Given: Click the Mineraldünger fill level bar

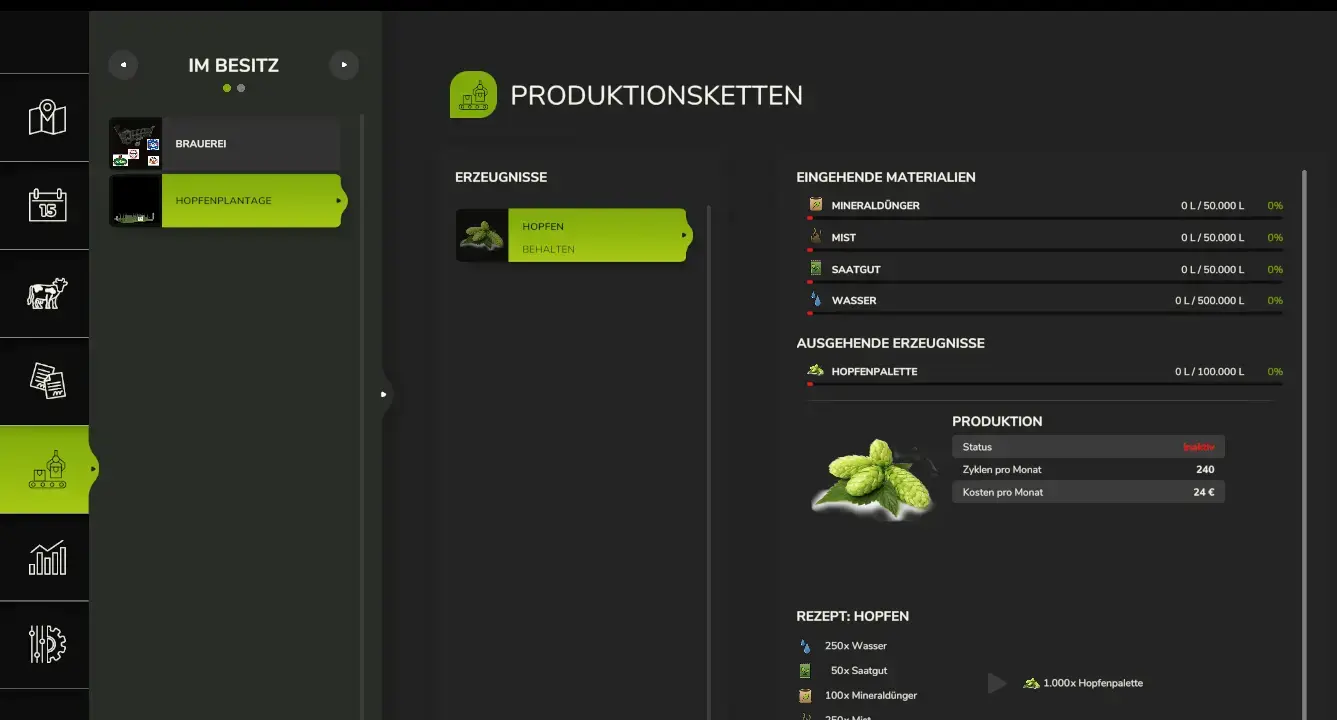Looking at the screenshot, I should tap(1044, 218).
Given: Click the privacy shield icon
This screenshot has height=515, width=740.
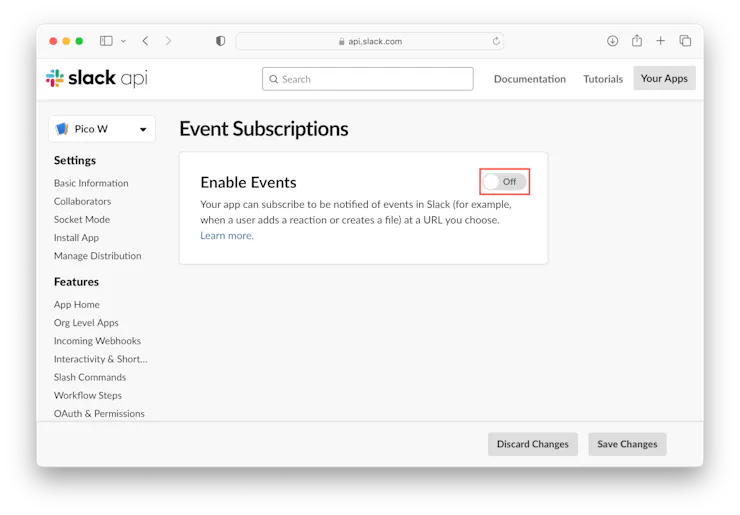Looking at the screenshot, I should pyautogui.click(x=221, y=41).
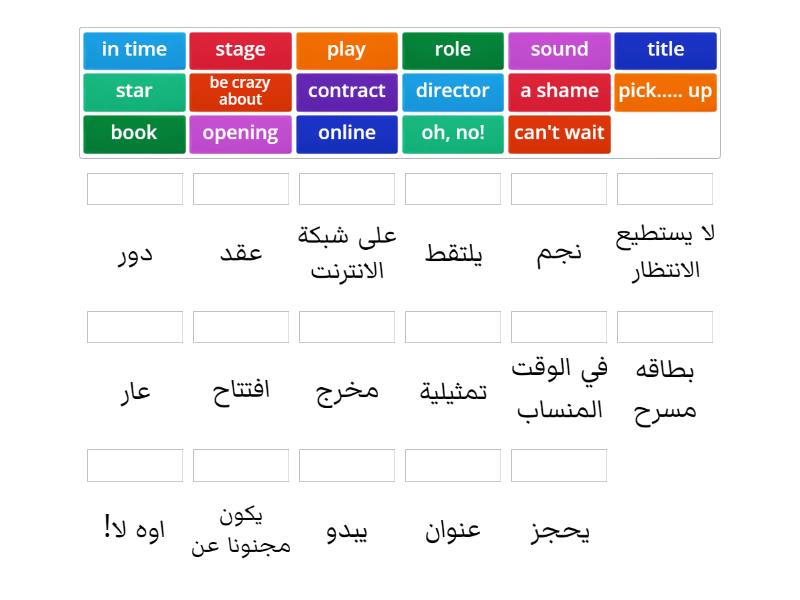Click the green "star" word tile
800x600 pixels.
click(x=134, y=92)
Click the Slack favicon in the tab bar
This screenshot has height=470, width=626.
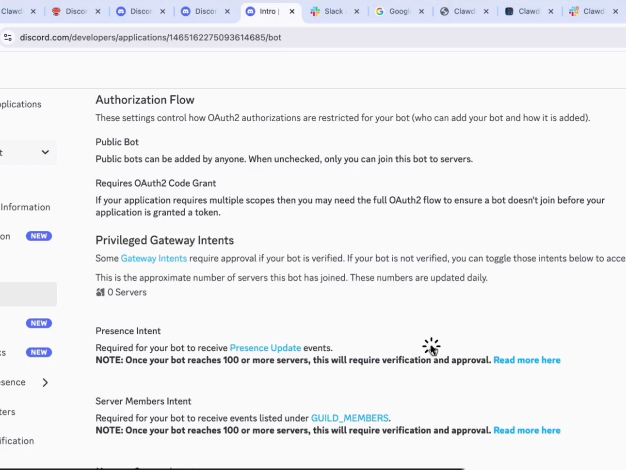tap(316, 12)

+ + + + + + +

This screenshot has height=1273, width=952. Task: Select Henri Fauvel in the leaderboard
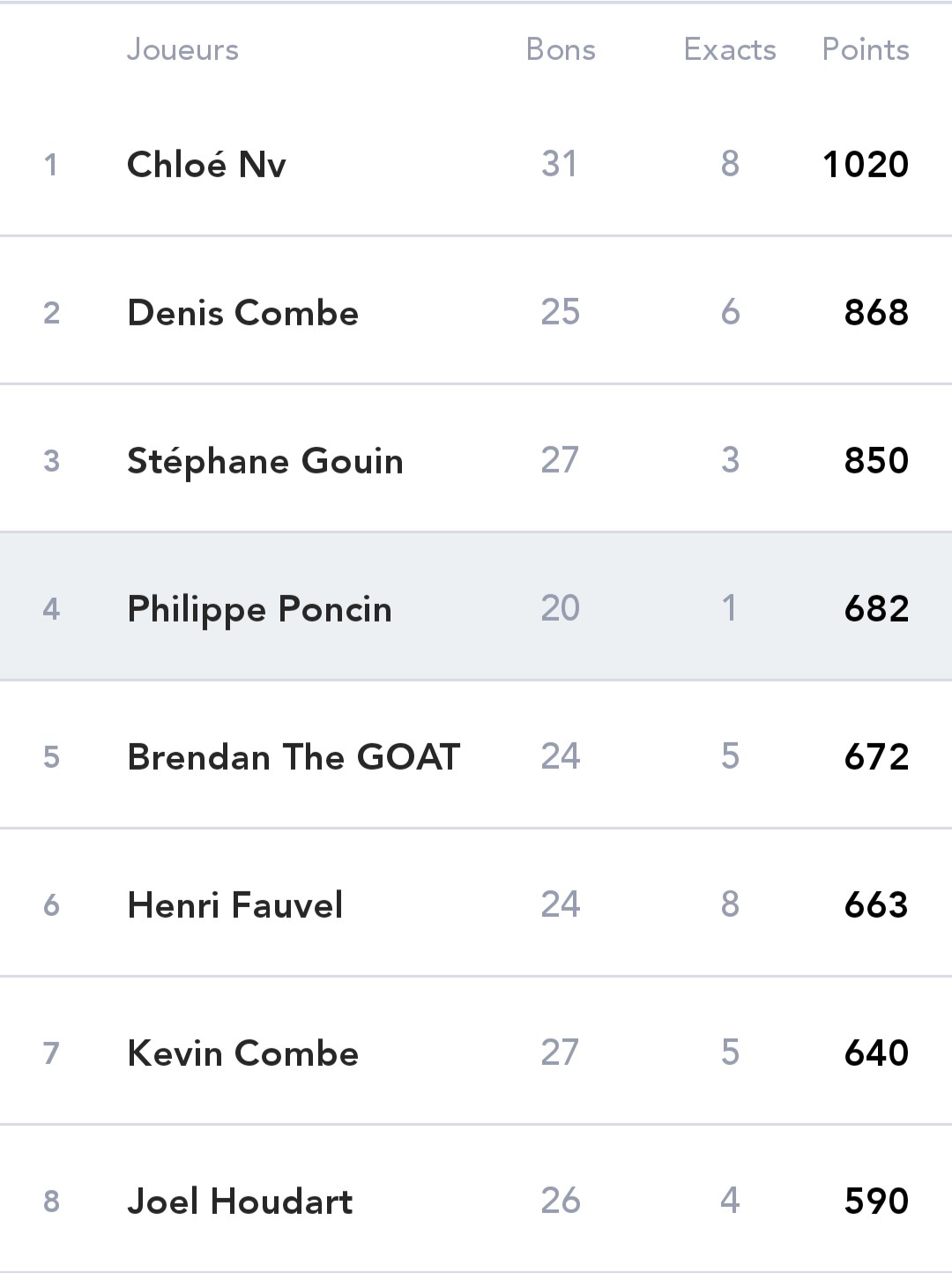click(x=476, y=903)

+ + + + + + +

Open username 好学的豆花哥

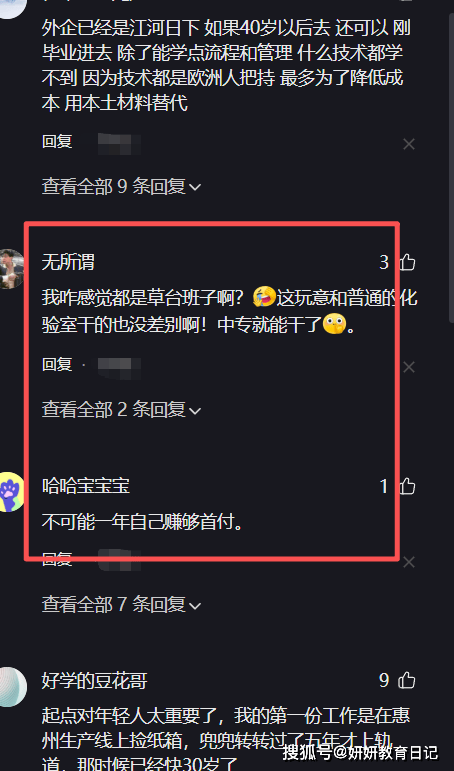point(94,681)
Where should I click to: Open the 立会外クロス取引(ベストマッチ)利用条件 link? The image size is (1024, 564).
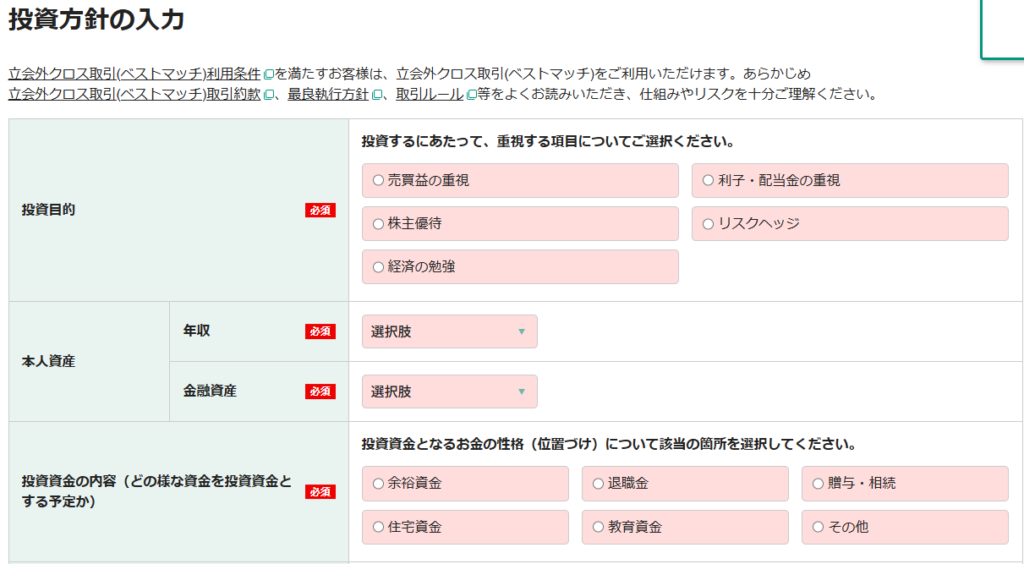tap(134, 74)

+ + + + + + +

#### [Work task]
Above are the records; return the lines in them from the one with "Given: Click the Mineraldünger fill level bar" to the one with "Click the Slack favicon in the tab bar", inclusive, exactly and without images.

#### [Task answer]
Given: Click the Mineraldünger fill level bar

Looking at the screenshot, I should tap(1044, 218).
Given: Click the privacy shield icon
This screenshot has height=515, width=740.
Looking at the screenshot, I should pyautogui.click(x=221, y=41).
Click the green "star" word tile
800x600 pixels.
click(x=134, y=92)
Click the Slack favicon in the tab bar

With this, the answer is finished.